++++ Document text ++++
Although their implementation could not be more different, I say that these two mechanisms are doing more or less the same thing, which is enabling the separation of what you’re doing from how you’re doing it. They’re both often cited as things in these languages that are hard to wrap your head around, which I think stems from the fact that this separation isn’t always an easy one to make, at least on the level of thinking about a program. Once you get it, though, they seem almost like magical tools, allowing you to act as if your language arbitrarily powerful primitives. You can define things that act like new control constructs or operators. This is a huge win because once you have them right you don’t have to think about them anymore. On the flip side, if I need to change something about how something is done, either for robustness or efficiency, I can change it in one place, without having to worry about the rest of the program. We, as programmers, like to think of ourselves as smart people, perhaps uniquely skilled, but it all comes back to our limitations. The smaller bits of the program that we can work with, the better we are at it.

This, I would argue, is why more excellent programmers are drawn to languages with these properties (lest I be accused of arrogance, I am explicitly not an excellent programmer. I am, however, quite good at learning from the mistakes that other, smarter people make). It allows them to elide away the niggling details of the huge problems that they’re hacking away at, building a structure for reasoning more effectively about the problem that they are trying to solve. Paul Graham has talked about bottom up programming, which, I suppose is the root of the ideas that I’m trying to express here, but I think that it’s useful to re-express the process as defining what you’re trying to do, then defining how to do it, which sounds top down, but which has a lot of bottom-up parts, mostly because if you find that the way that what you’re doing is wrong, you can often re-use parts of the implementation of the previous strategy without having to change them. Instead of spending a lot of time defining a spec and interfaces and objects, you just write a quick spec right there in the code, then write the code that implements that code right under it.
++++
Set problem 1:
Translate this sentence from the programming essay into Spanish: "This is a huge win because once you have them right you don’t have to think about them anymore."
Set problem 2:
Carry on with the programming essay from where it ends, adding a paragraph in the same voice.
The entries are not needed.
++++ Dataset entries ++++
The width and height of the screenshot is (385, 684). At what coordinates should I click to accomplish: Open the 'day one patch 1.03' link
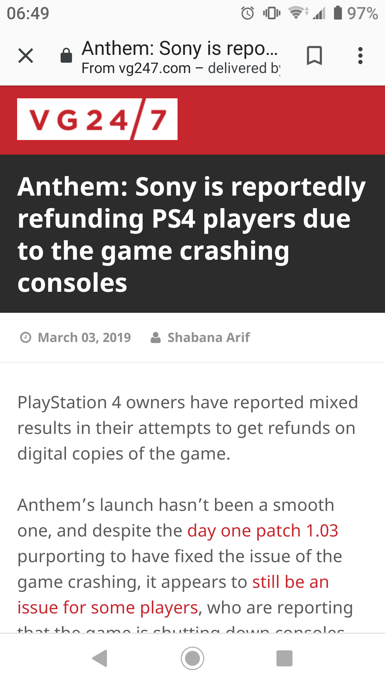tap(262, 531)
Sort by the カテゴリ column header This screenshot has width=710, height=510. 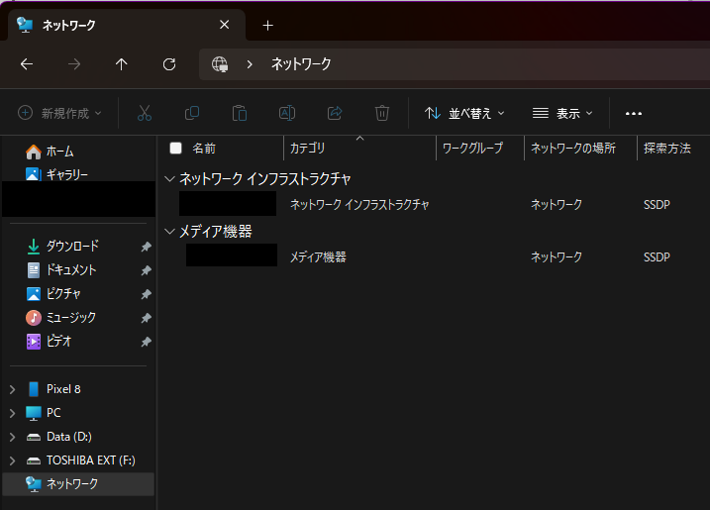[307, 149]
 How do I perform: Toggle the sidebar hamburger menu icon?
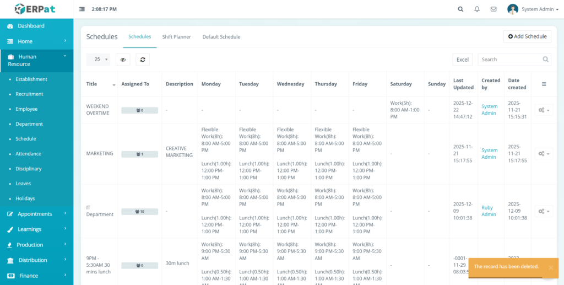point(82,9)
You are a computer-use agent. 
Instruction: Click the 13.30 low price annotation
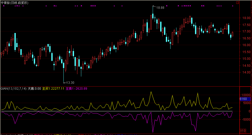pos(70,83)

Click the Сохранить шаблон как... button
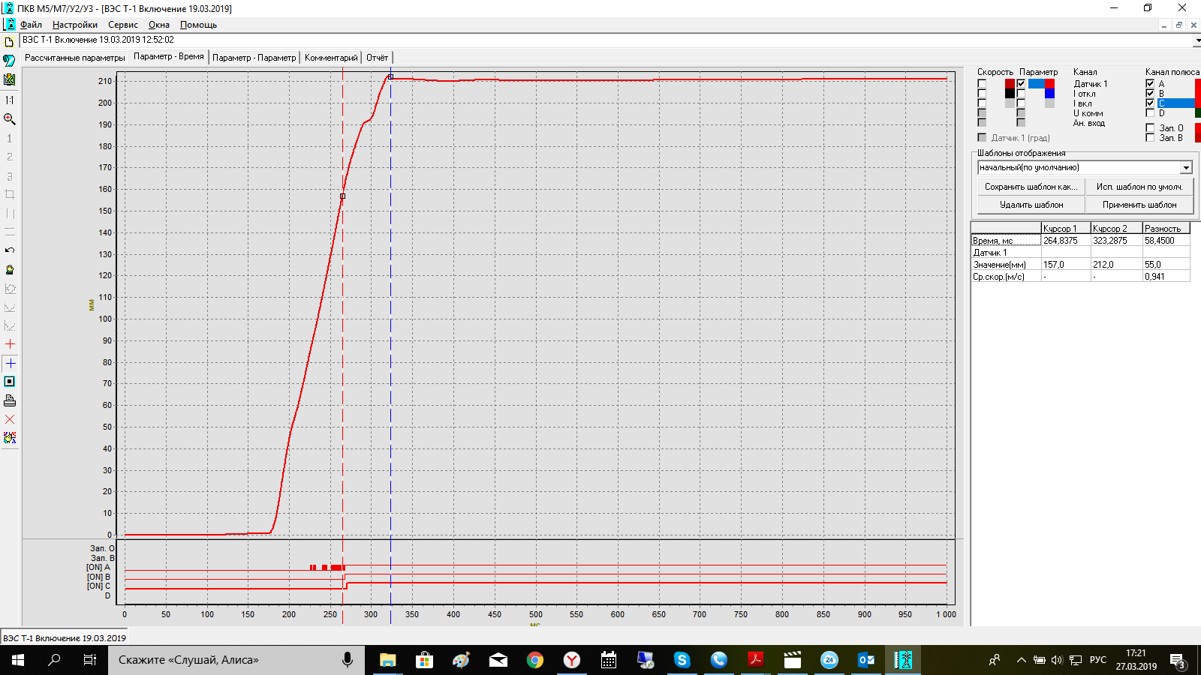(x=1031, y=187)
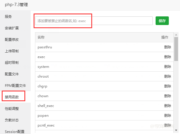Open 配置文件 tab
This screenshot has width=180, height=134.
point(12,74)
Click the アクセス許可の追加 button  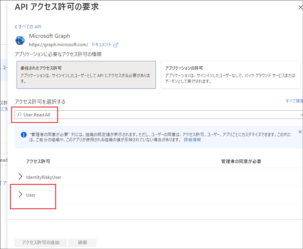pyautogui.click(x=41, y=242)
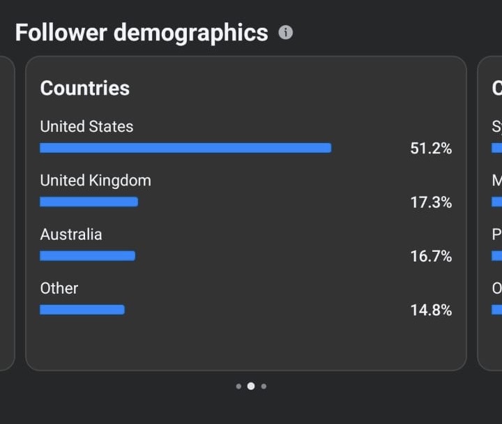Click the Other countries label
The height and width of the screenshot is (424, 502).
coord(59,288)
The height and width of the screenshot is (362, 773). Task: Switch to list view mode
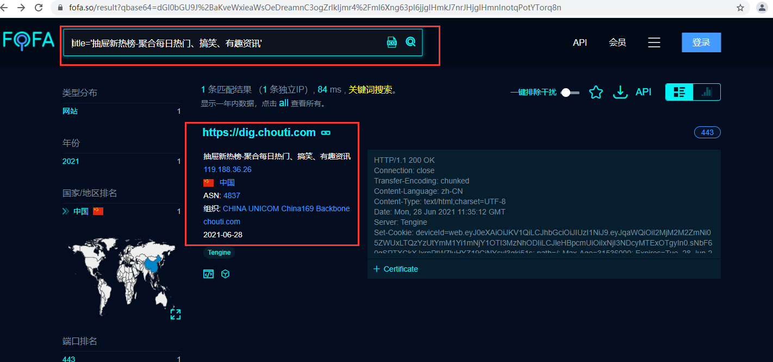click(x=680, y=92)
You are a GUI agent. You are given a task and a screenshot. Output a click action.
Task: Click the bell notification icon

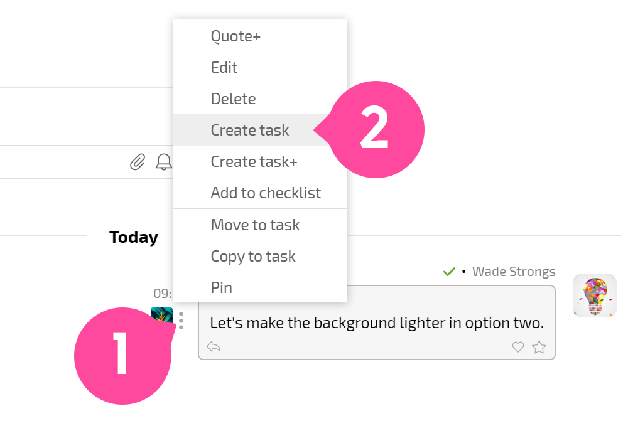tap(164, 162)
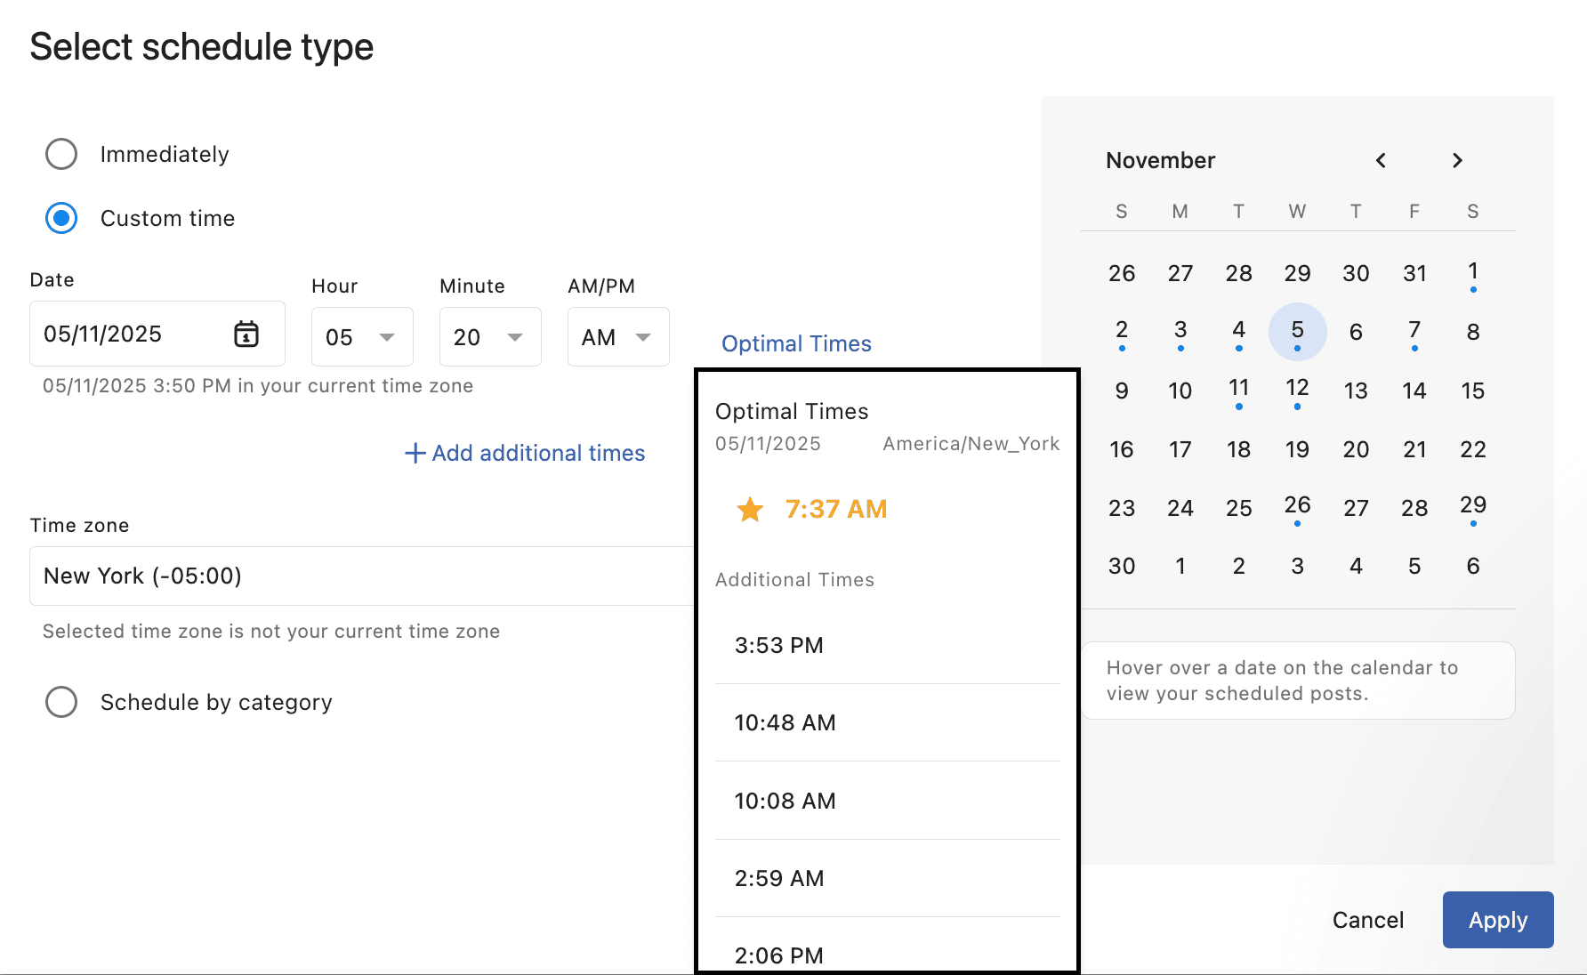Go to next month in calendar
1587x975 pixels.
[x=1457, y=160]
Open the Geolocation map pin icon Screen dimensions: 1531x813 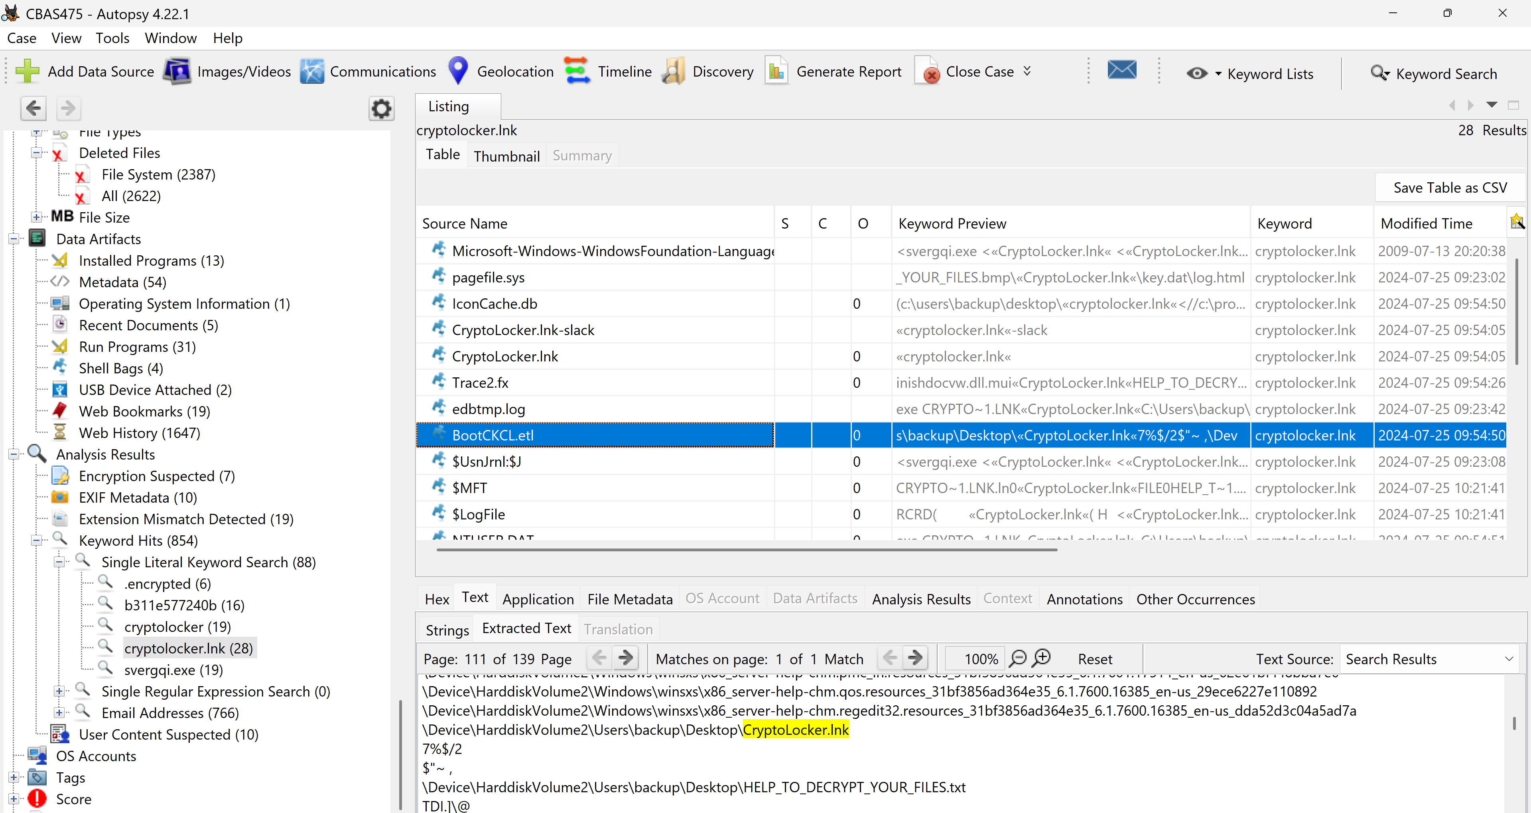coord(458,71)
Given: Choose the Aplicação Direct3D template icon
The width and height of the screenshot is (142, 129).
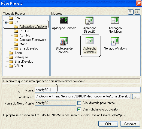Looking at the screenshot, I should (89, 21).
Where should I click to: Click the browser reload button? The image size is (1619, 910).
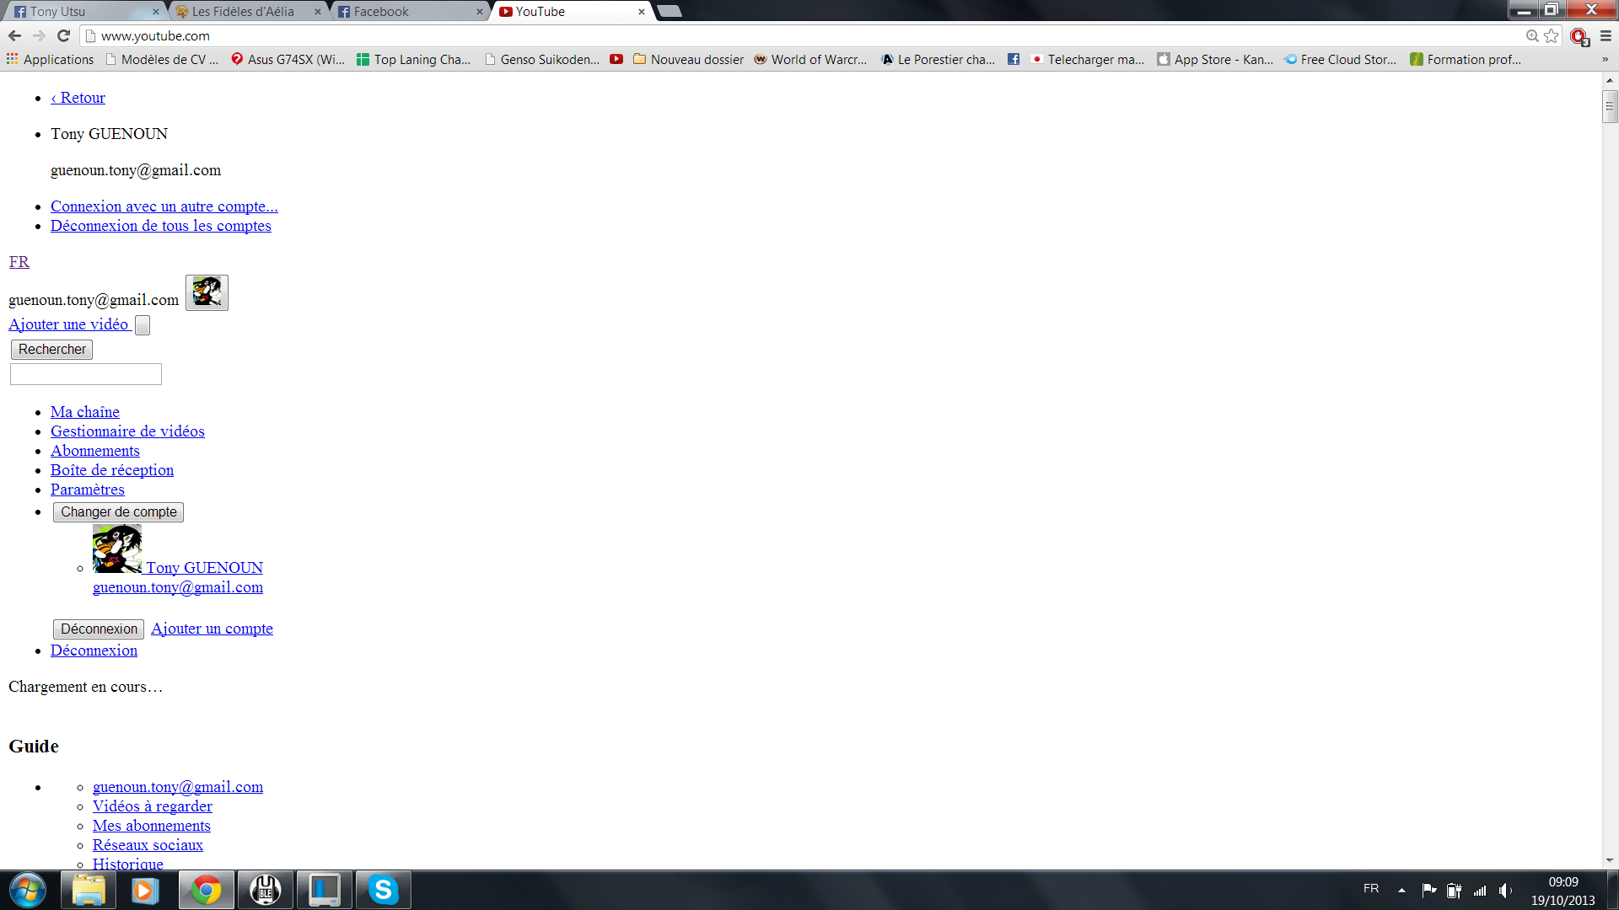pyautogui.click(x=63, y=35)
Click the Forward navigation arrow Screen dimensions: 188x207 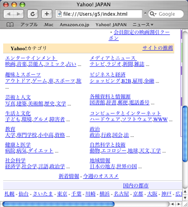click(18, 14)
++++
Final answer 1:
Esta es una gran ventaja porque, una vez que los tienes bien hechos, ya no tienes que volver a pensar en ellos.

Final answer 2:
This method of programming, I think, eludes a quick, visual metaphor like an arch or a lintel or a blueprint, mostly because its consequences are so subtle. Most of the work is done in the bottom-up style, but there are many top-down aspects, as they allow you to better reason about which bits at the base are important to get to first. Perhaps a good metaphor would be found in Haskell’s default of lazy evaluation. The top level spec defines a massive solution space comprised of all of the possible programs that you could write to do the thing that you’re trying to do, and then you only write just the bits that you need to write to get it working, much as Haskell can define a list or matrix of theoretically infinite extent and then pluck out just the values it actually needs, rather than precomputing the entire thing. By exposing the shape of this solution space, the high level spec allows us to better reason about what low level chunks of the program we need to attack first.